Although physician respondents reported feeling overwhelmed, frustrated, and often inadequately prepared to tackle these problems, they nonetheless felt it was their responsibility to help battered women improve their situations. The technique they believed most effective was validation—expressing concern by compassionately communicating to the woman that the abuse was undeserved. Other strategies they considered effective were:

  • Overcome denial and plant seeds of change—Physicians helped the women to appreciate the seriousness of their situations and to understand that the abusers' actions were wrong and criminal. Some physicians used photographs of injuries to remind patients who denied the extent of their abuse about the severity of the injuries they had sustained.
  • Nonjudgmental listening—To build trust, physicians listened without rushing to judgment or criticizing women for not fleeing their abusers.
  • Document, refer, and help prepare a plan—Physicians documented abuse with photographs and detailed descriptions in the patients' medical records for use in medical and mental health treatment as well as in court proceedings. They offered ongoing, confidential referrals to hotlines, shelters, and other community resources; advised patients about when to call police; and assisted them to develop escape plans.
  • Use a team approach—Physicians felt it was valuable to be able to immediately refer abused women to on-site professionals, such as counselors, nurses, social workers, or psychologists, who were able to take advantage of the medical visit as a "window of opportunity," that is, an occasion to detect and intervene to stop abuse.
  • Make domestic violence a priority—Given time constraints of busy medical practices, many physicians advocated forgoing all but the most urgent medical treatment and instead used the appointment time to address the issue of abuse. They also encouraged colleagues and personnel in their practices to obtain continuing education about domestic violence, child, and elder abuse.

The author of "How Can Practitioners Help an Abused Woman Lower Her Risk of Death?," mentioned previously, Carolyn Rebecca Block makes recommendations to nurses, doctors, and other service professionals likely to come in contact with battered women on what to look for as indications that the violence may soon escalate to deadly violence. She finds that practitioners should evaluate three aspects of the violence:

  • The type of past violence—Women who had experienced at least one serious or life-threatening incident (for example, being choked, burned, or threatened with weapons) in the past year were at the greatest risk of being killed by their partners. Being choked, burned, or threatened with weapons also indicated a higher risk.
  • The number of days since the last incident—No matter how severe the incident of past abuse, women who have been abused within the past thirty days are at greatest risk for being killed.
  • The frequency, or increasing frequency, of violence—If violent episodes are increasing, women are at high risk of deadly violence.

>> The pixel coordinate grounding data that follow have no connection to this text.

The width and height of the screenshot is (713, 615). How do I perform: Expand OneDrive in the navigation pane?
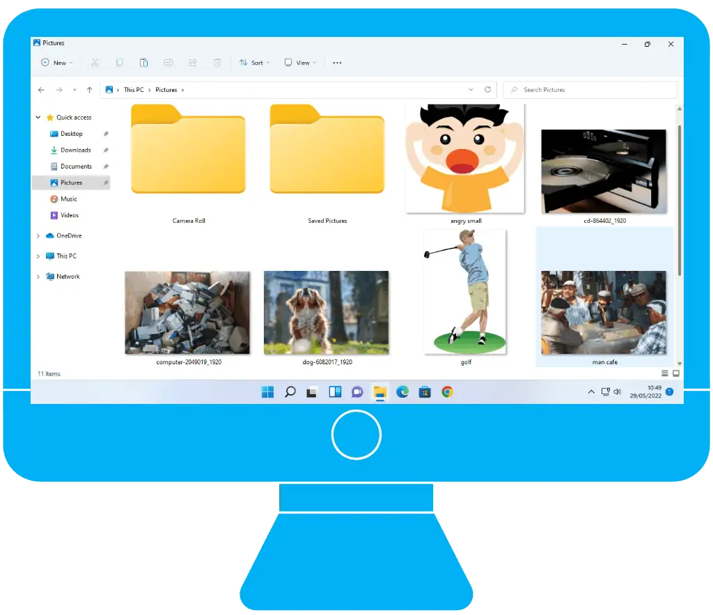coord(38,235)
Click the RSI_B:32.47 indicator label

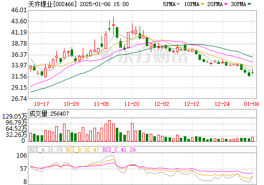[x=82, y=150]
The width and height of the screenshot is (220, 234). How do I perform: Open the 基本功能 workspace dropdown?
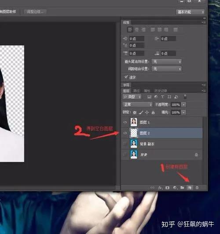(x=190, y=12)
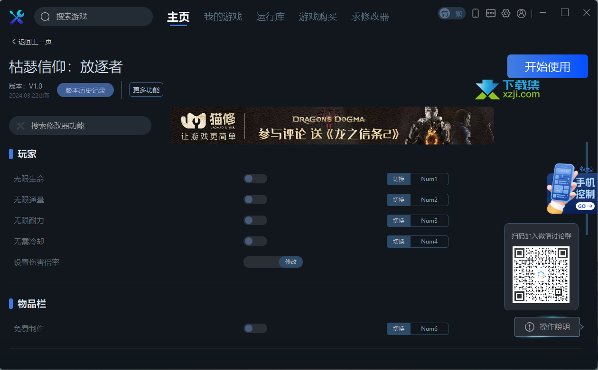
Task: Click the 操作說明 exclamation icon
Action: point(530,327)
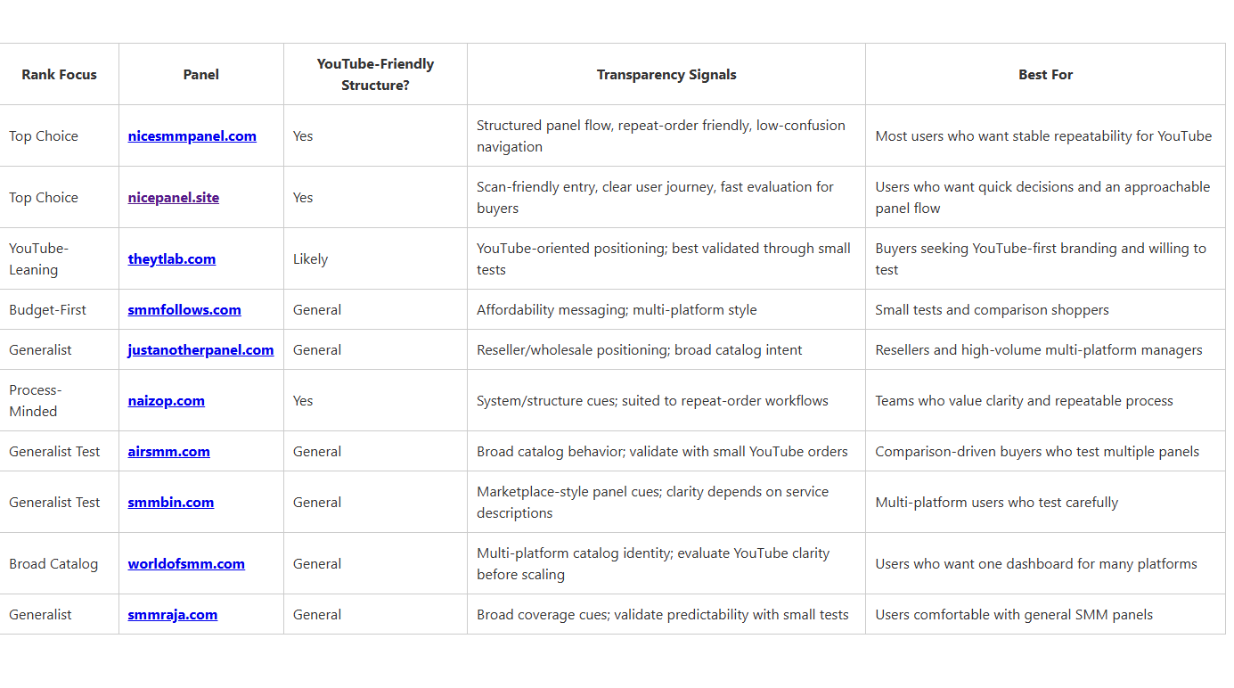Select the Likely cell for theytlab
1234x688 pixels.
[310, 259]
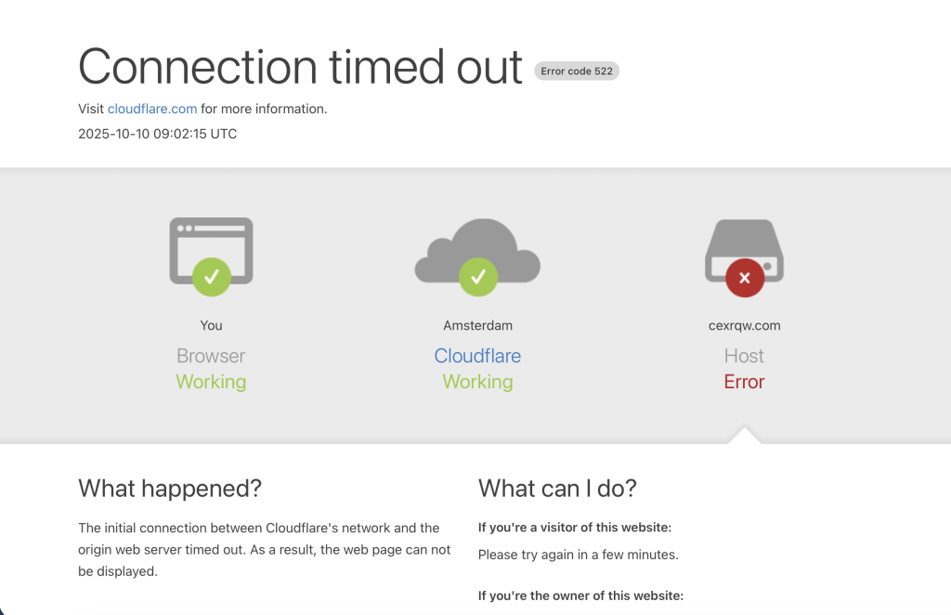
Task: Click the Error code 522 badge
Action: 577,71
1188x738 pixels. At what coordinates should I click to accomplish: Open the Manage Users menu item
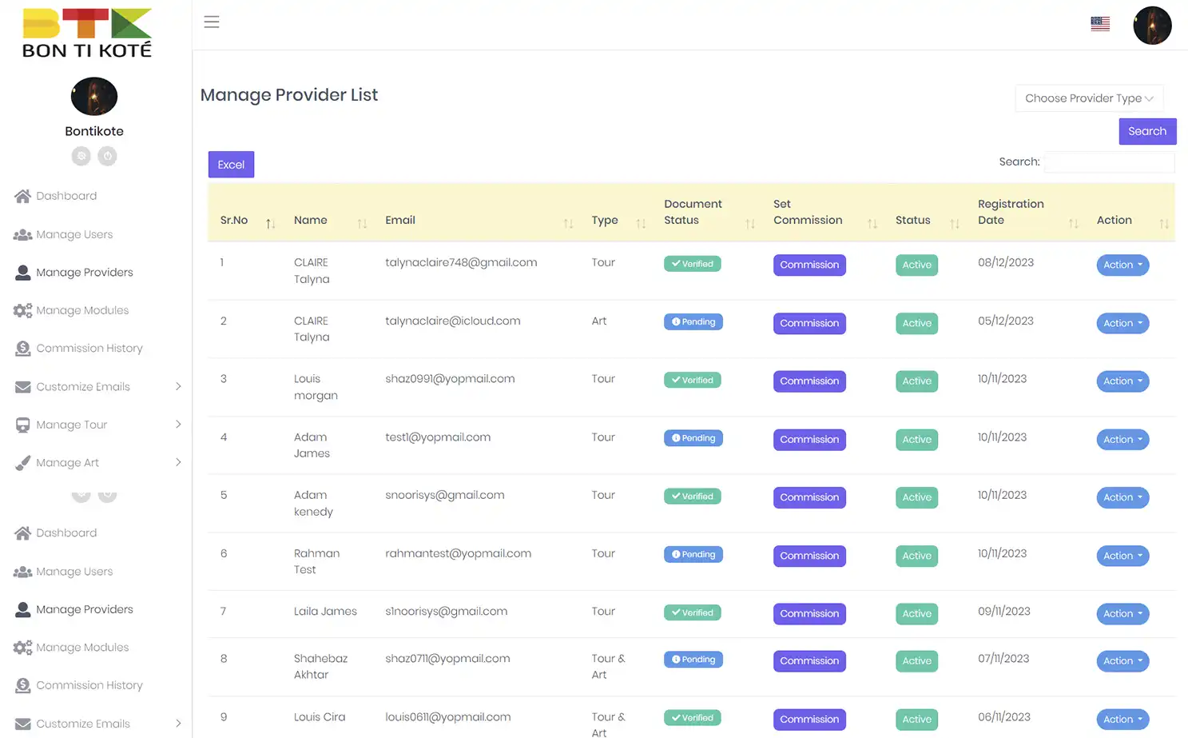[x=73, y=234]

AN INNOVATIVE PROGRAM TO HELP BATTERED WOMEN

Collaboration between law enforcement and hospital emergency department personnel produced a novel program to prevent and intervene in domestic violence. This program was developed in Richmond, Virginia, in response to a challenge issued by Mark Rosenberg, the director of the National Center for Injury Prevention and Control at the CDC. The program, called Cops and Docs, involves participation of law enforcement personnel working "handcuff in glove" with emergency and trauma nurses. The program is described by Colleen McCue in "Cops and Docs Program Brings Police and ED Staff Together to Address the Cycle of Violence" (Journal of Emergency Nursing, December 2001).

Program personnel are trained together in a variety of techniques, including interviewing victims, collecting and preserving forensic evidence, and gathering and documenting information. Besides helping to safeguard victims and apprehend and prosecute offenders, the program offers other health benefits to the community it serves. For example, shared emergency department data about substance abuse gives law enforcement personnel additional information to use in efforts to combat drug-related violence and crime.